The two C-style casts in your example are different kinds of cast. In C++, you'd normally write them
unsigned int uf1 = static_cast<unsigned int>(fl);
and
unsigned char* up = reinterpret_cast<unsigned char*>(p);
The first performs an arithmetic cast, which truncates the floating point number, so there is data loss.
The second makes no changes to data - it just instructs the compiler to treat the pointer as a different type. Care needs to be taken with this kind of cast: it can be very dangerous.
"Type" in C and C++ is a property assigned to variables when they're handled in the compiler. The property doesn't exist at runtime anymore, except for virtual functions/RTTI in C++.
The compiler uses the type of variables to determine a lot of things.
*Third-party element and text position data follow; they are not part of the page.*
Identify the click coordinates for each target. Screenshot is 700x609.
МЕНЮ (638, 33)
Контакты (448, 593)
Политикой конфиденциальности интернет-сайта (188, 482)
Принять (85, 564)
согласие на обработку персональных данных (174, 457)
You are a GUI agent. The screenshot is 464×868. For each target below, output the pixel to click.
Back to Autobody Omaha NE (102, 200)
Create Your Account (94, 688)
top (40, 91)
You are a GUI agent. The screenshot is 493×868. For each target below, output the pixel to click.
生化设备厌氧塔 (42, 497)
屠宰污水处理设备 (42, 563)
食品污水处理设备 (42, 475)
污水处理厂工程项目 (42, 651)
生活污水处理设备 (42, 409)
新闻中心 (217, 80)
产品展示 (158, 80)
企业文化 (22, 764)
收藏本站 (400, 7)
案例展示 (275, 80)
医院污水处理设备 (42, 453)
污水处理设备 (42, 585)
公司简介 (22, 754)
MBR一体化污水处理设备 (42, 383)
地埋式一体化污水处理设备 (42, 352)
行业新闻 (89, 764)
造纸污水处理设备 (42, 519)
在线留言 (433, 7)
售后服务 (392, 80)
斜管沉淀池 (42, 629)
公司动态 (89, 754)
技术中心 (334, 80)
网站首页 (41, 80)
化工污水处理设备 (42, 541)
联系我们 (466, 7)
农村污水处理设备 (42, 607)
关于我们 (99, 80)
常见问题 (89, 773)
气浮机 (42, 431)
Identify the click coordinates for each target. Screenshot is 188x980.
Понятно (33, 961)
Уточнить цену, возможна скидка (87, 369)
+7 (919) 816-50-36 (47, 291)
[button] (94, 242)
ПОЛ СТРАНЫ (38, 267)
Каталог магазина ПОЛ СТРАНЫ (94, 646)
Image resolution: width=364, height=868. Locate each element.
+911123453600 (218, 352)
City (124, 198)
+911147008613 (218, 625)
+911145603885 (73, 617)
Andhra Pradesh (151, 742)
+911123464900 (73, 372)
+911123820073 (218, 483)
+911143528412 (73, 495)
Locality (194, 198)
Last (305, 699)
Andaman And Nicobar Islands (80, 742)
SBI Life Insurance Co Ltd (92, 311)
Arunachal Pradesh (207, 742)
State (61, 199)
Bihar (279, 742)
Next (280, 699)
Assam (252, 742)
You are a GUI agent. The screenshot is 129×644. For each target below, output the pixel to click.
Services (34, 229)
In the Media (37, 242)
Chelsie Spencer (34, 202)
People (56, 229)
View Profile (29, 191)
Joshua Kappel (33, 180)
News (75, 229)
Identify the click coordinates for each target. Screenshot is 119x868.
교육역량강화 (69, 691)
For instance, in the assignment of a float to an int, it will know that it needs to convert. Both types are probably 32 bits, but with different meanings. It's likely that the CPU has an instruction, but otherwise the compiler would know to call a conversion function. I.e.
& __stack[4] = float_to_int_bits(& __stack[0])
The conversion from char* to unsigned char* is even simpeler. That is just a different label. At bit level, p and up are identical. The compiler just needs to remember that *p requires sign-extension while *up does not.
Casts mean different things depending on what they are. They can just be renamings of a data type, with no change in the bits represented (most casts between integral types and pointers are like this), or conversions that don't even preserve length (such as between double and int on most compilers). In many cases, the meaning of a cast is simply unspecified, meaning the compiler has to do something reasonable but doesn't have to document exactly what.
A cast doesn't even need to result in a usable value. Something like
char * cp;
float * fp;
cp = malloc(100);
fp = (float *)(cp + 1);
will almost certainly result in a misaligned pointer to float, which will crash the program on some systems if the program attempts to use it.